B-esterases activities in several tissues of the marine fish: sea bass and hake, as potential biomarkers of bisphenol A derivatives

In the marine environment, a new threat linked to plastic pollution relates to plastic additives. This threat encompasses multiple chemical compound groups with a high bioaccumulation potential for these chemical mixtures. Hence, informative biomarkers are needed to indicate the effects of environmentally realistic mixtures of these additives. This study proposes an in vitro approach using tissue homogenates of two marine fish, the European sea bass and hake, which are both of interest in aquaculture and fisheries. The selected biomarkers are B-esterase activities comprising acetylcholinesterase (AChE) and carboxylesterases (CEs).
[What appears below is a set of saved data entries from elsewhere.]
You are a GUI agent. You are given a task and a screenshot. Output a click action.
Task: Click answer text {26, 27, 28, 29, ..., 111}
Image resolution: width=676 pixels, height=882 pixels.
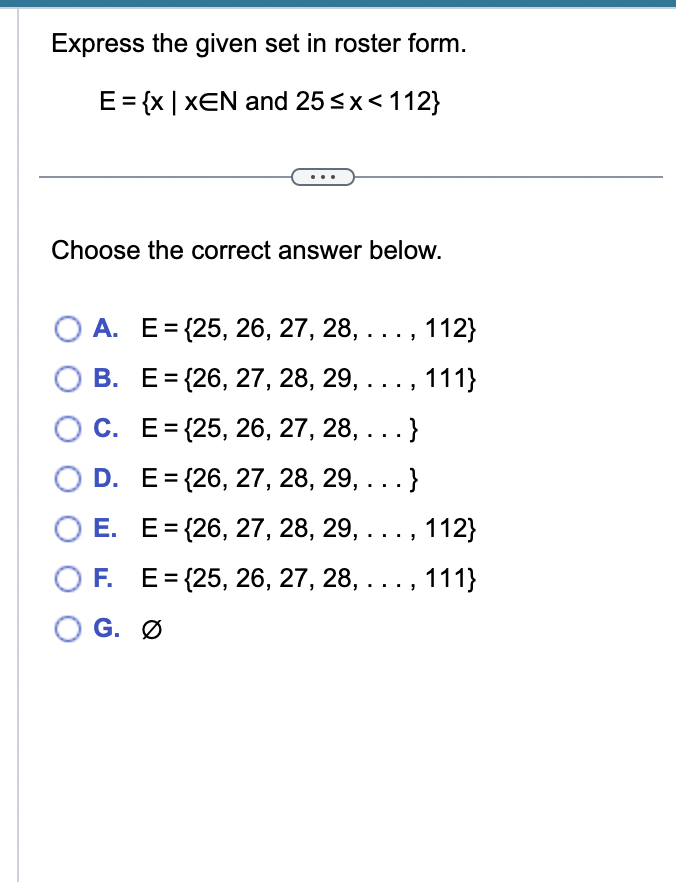[x=309, y=379]
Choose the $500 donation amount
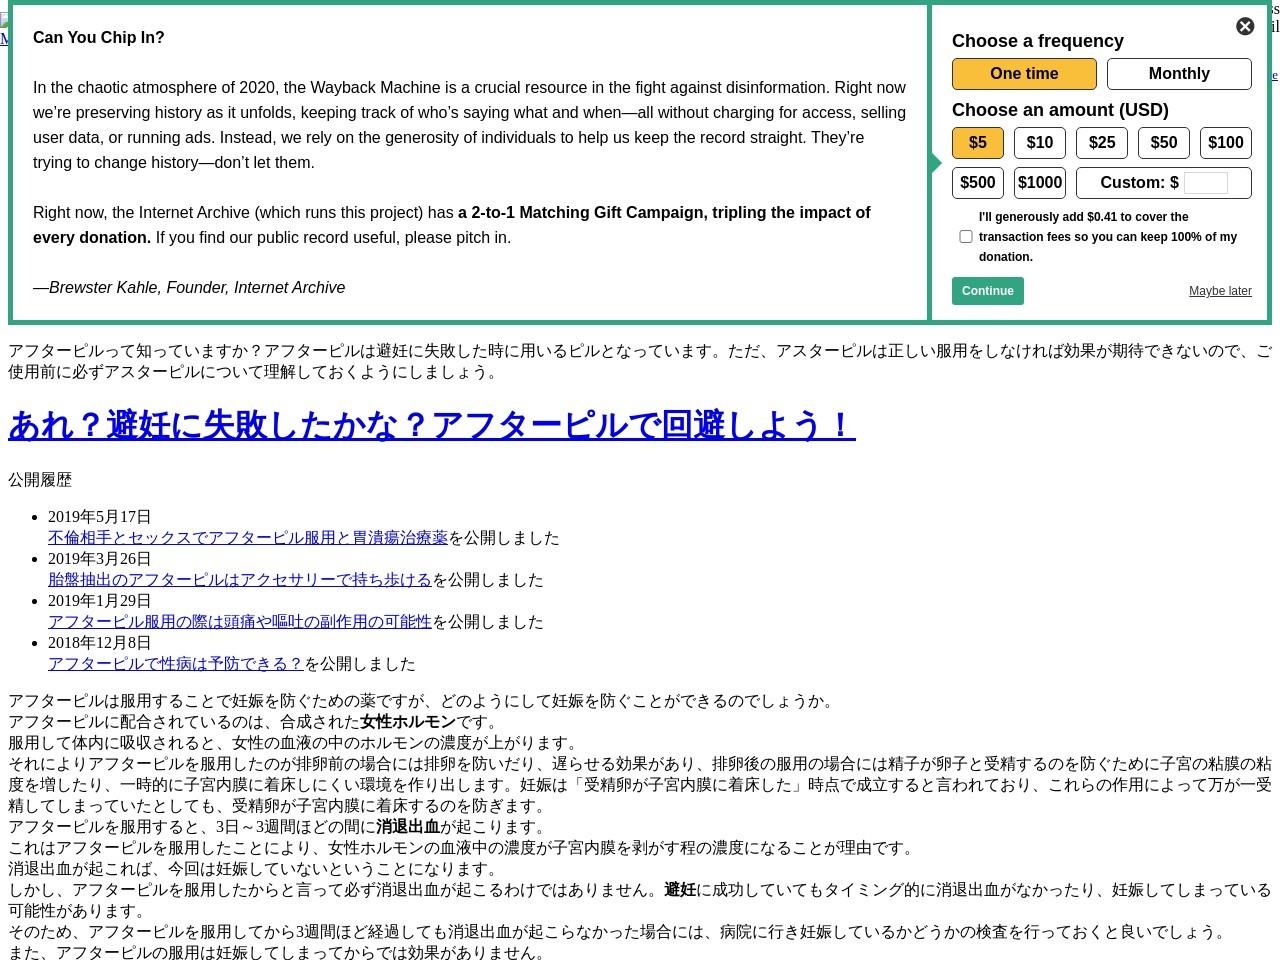The height and width of the screenshot is (960, 1280). 978,183
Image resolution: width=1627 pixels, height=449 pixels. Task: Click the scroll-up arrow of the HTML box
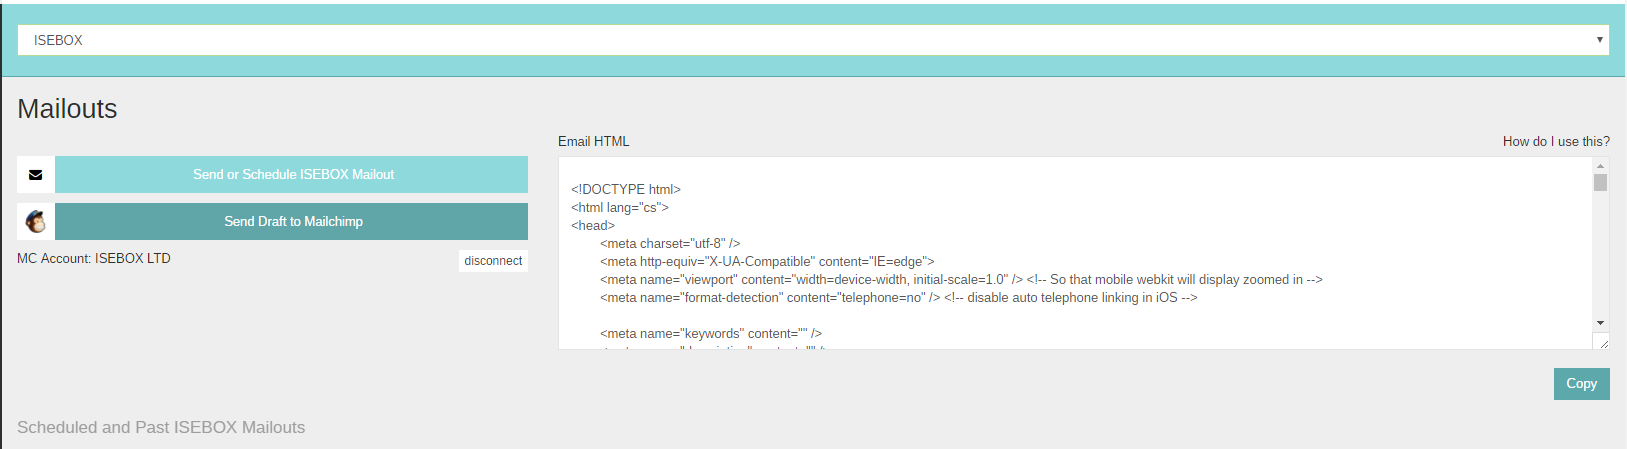click(1600, 166)
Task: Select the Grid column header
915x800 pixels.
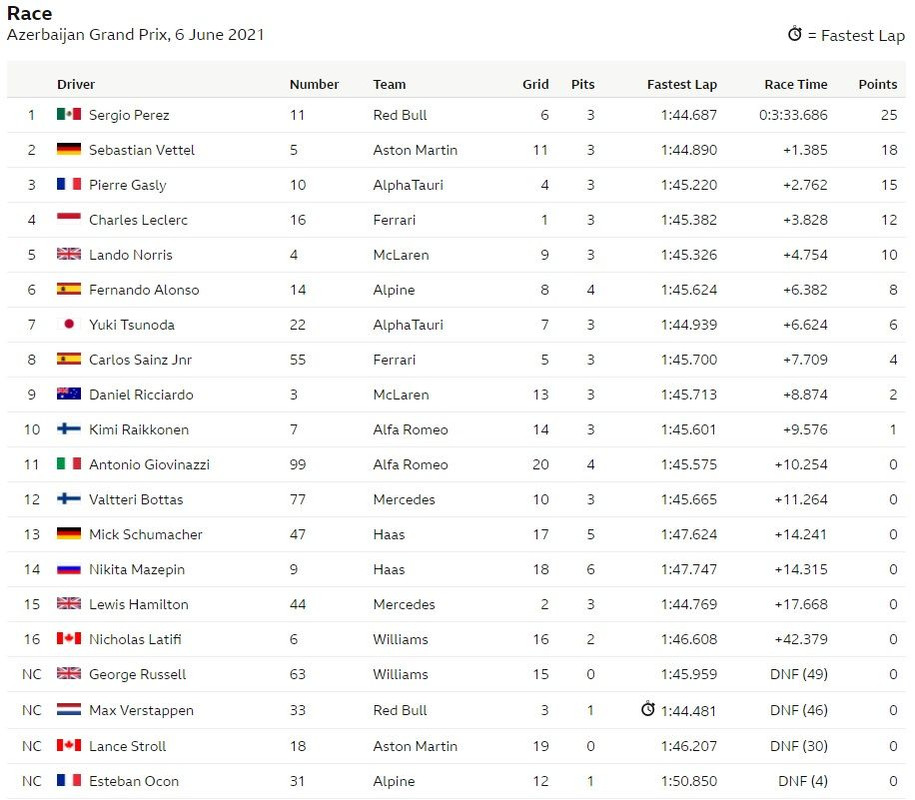Action: click(x=536, y=84)
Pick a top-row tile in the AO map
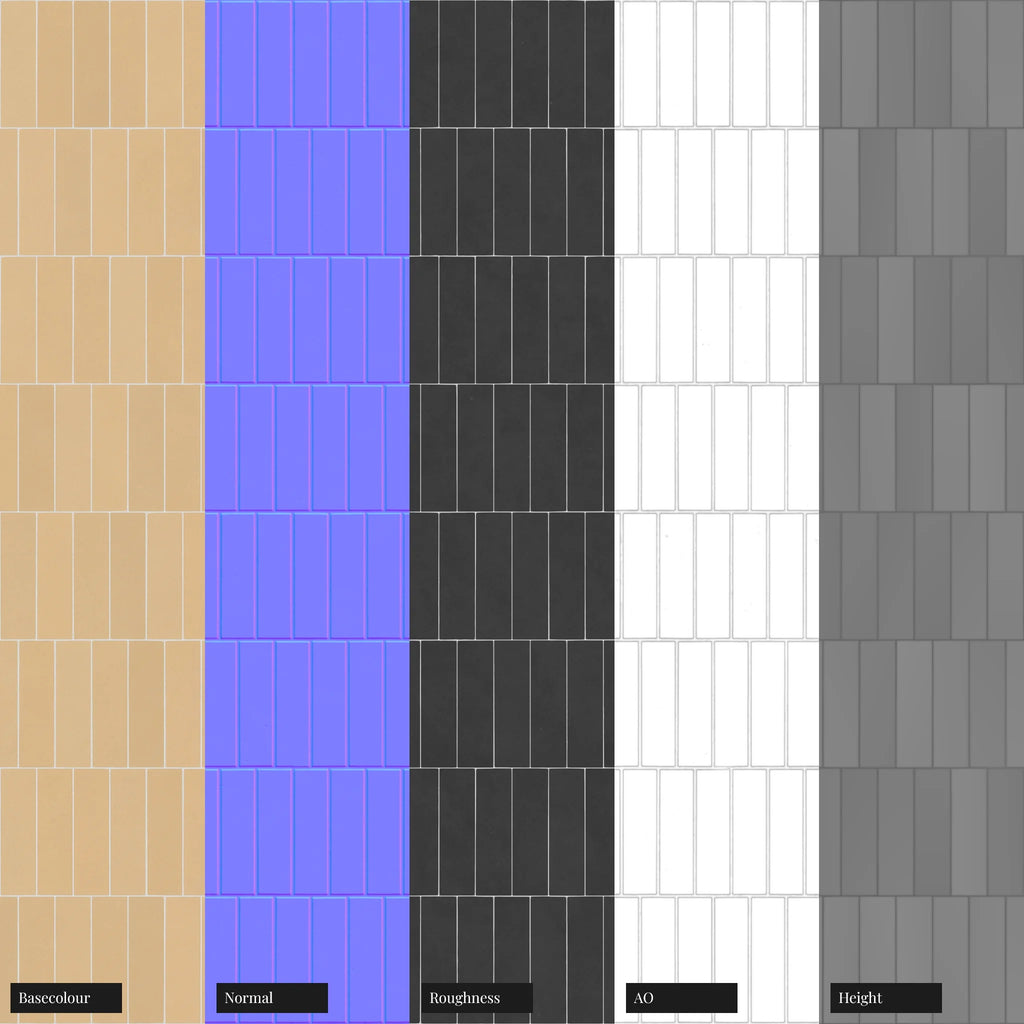 pos(714,62)
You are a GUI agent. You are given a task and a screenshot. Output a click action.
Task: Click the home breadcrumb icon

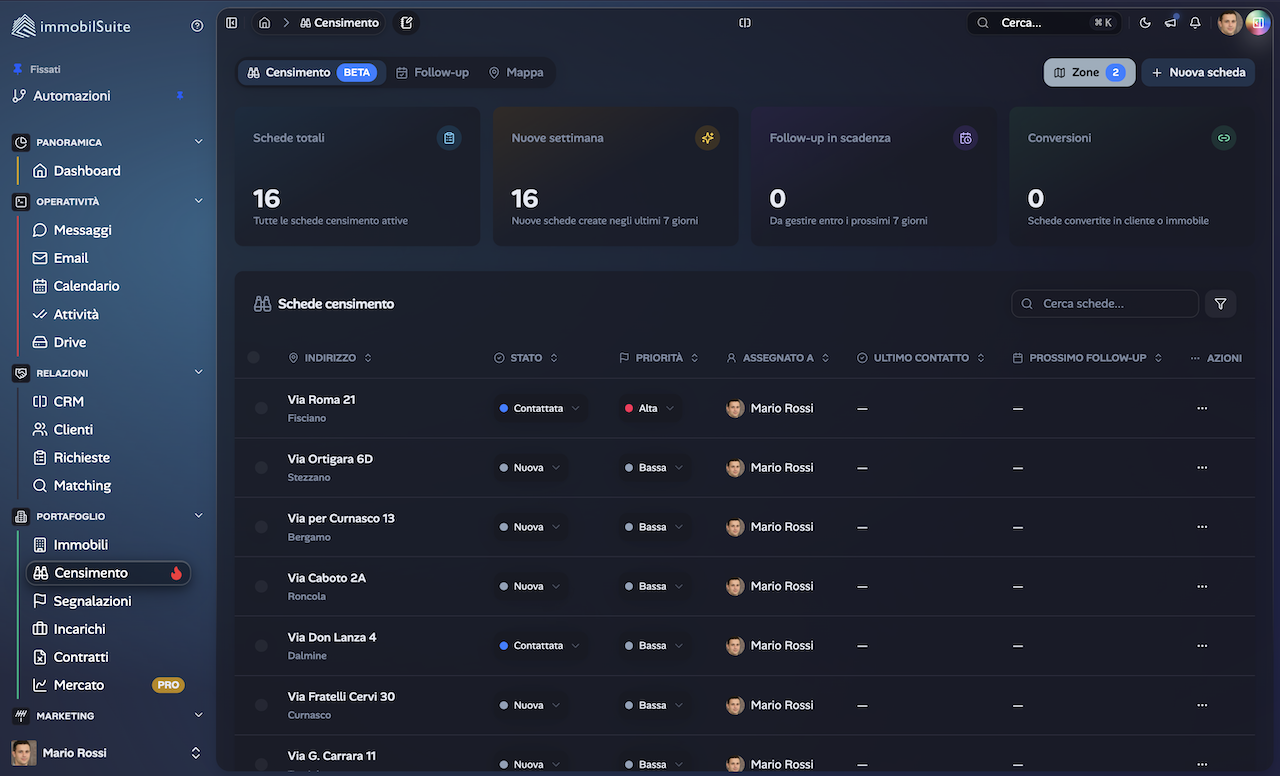pos(264,23)
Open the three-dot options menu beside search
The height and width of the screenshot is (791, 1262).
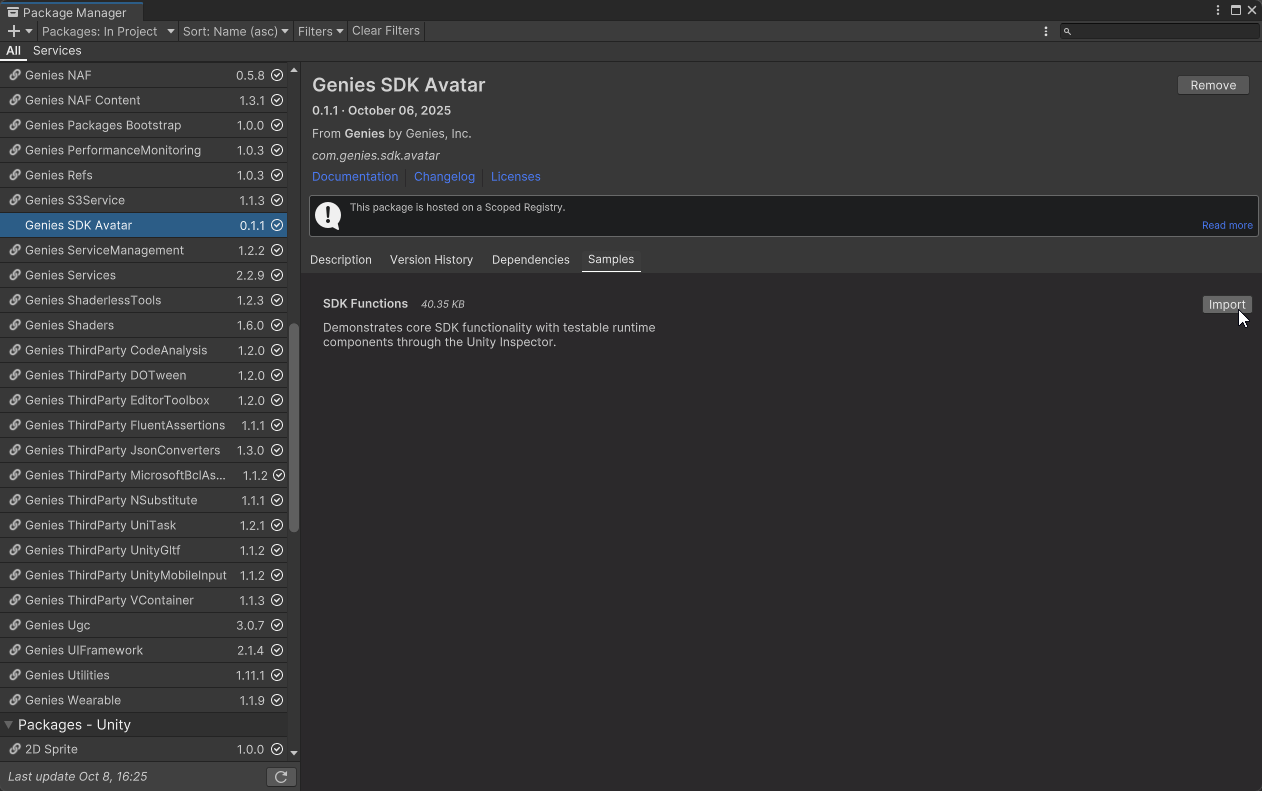[x=1046, y=31]
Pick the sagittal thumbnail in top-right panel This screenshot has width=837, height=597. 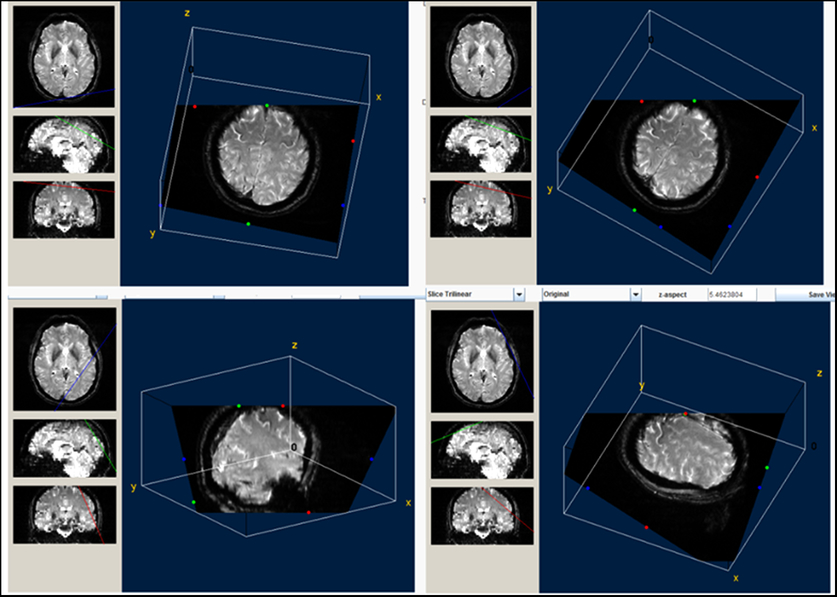[478, 144]
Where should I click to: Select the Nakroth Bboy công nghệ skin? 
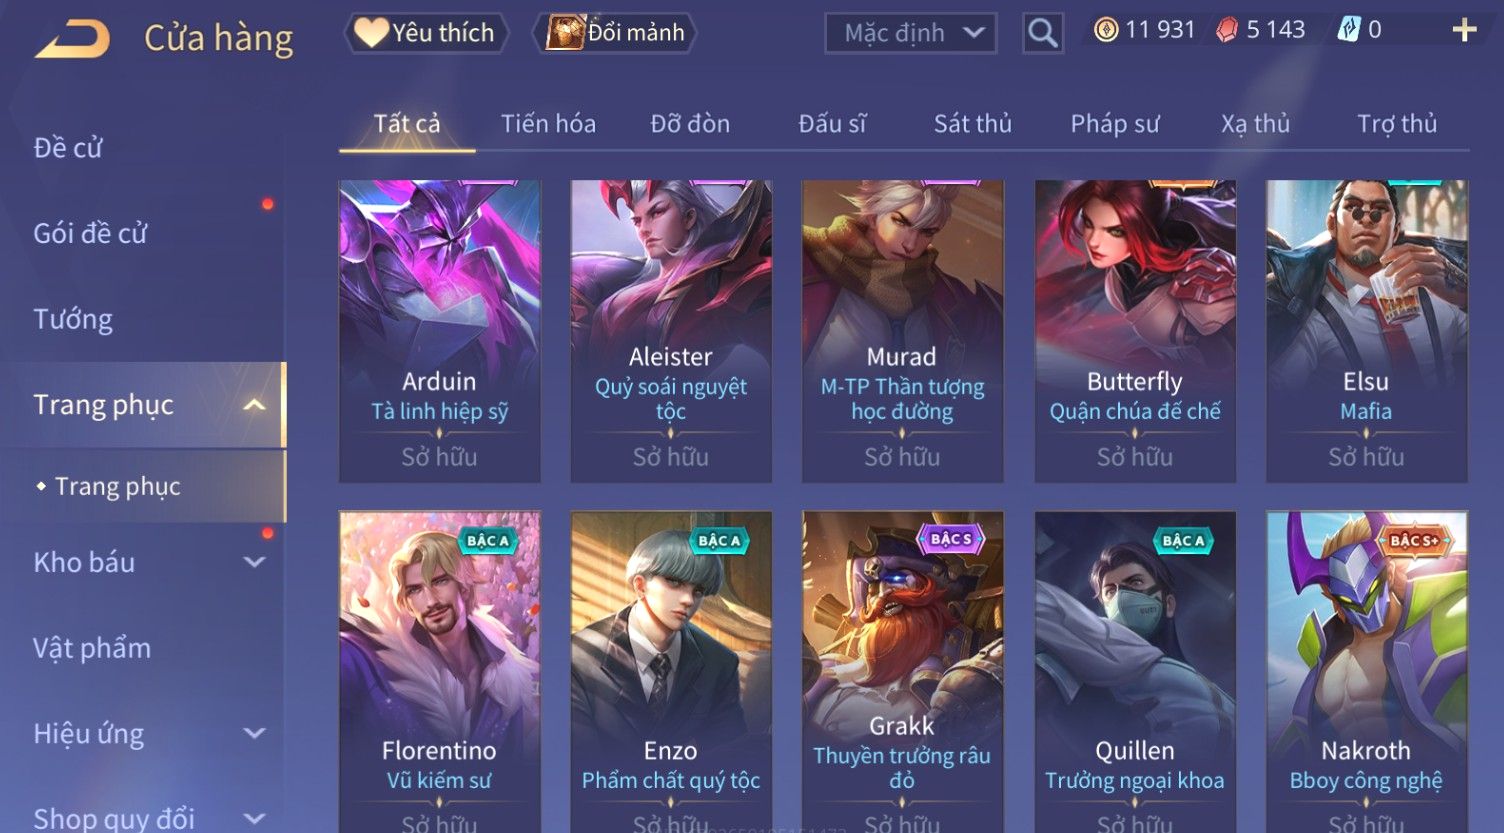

The physiological role of AChE in brain and muscle is mainly neural transmission, while CEs participate in liver detoxification processes. However, B-esterases are also widely distributed in other tissues/organs, where their role is yet to be determined, but their inhibition may have undesired biological consequences. Here, we compared the interaction of the plastic additives, bisphenol A and some of its derivatives, like tetrabromobisphenol A (TBBPA), with B-esterase activities. We particularly focused not only on the robust and broadly distributed CE enzymes in brain, gonad, liver, kidney, and plasma tissues of two marine fish, but also on the use of two commercial substrates, p-nitrophenyl butyrate and α-naphthyl butyrate, tentatively representing two CE isoforms. The results evidenced specific species and tissue responses that could be due to a diverse isoform composition. They identified sea bass as better protected against neurotoxic exposures, at least in terms of B-esterase composition. The flame retardant TBBPA was the most reactive to B-esterases inhibition, although Bisphenol A bis (2,3-dihydroxy propyl) ether and Bisphenol F bis (3-chloro-2-hydroxypropyl) ether warrant further toxicology assessments.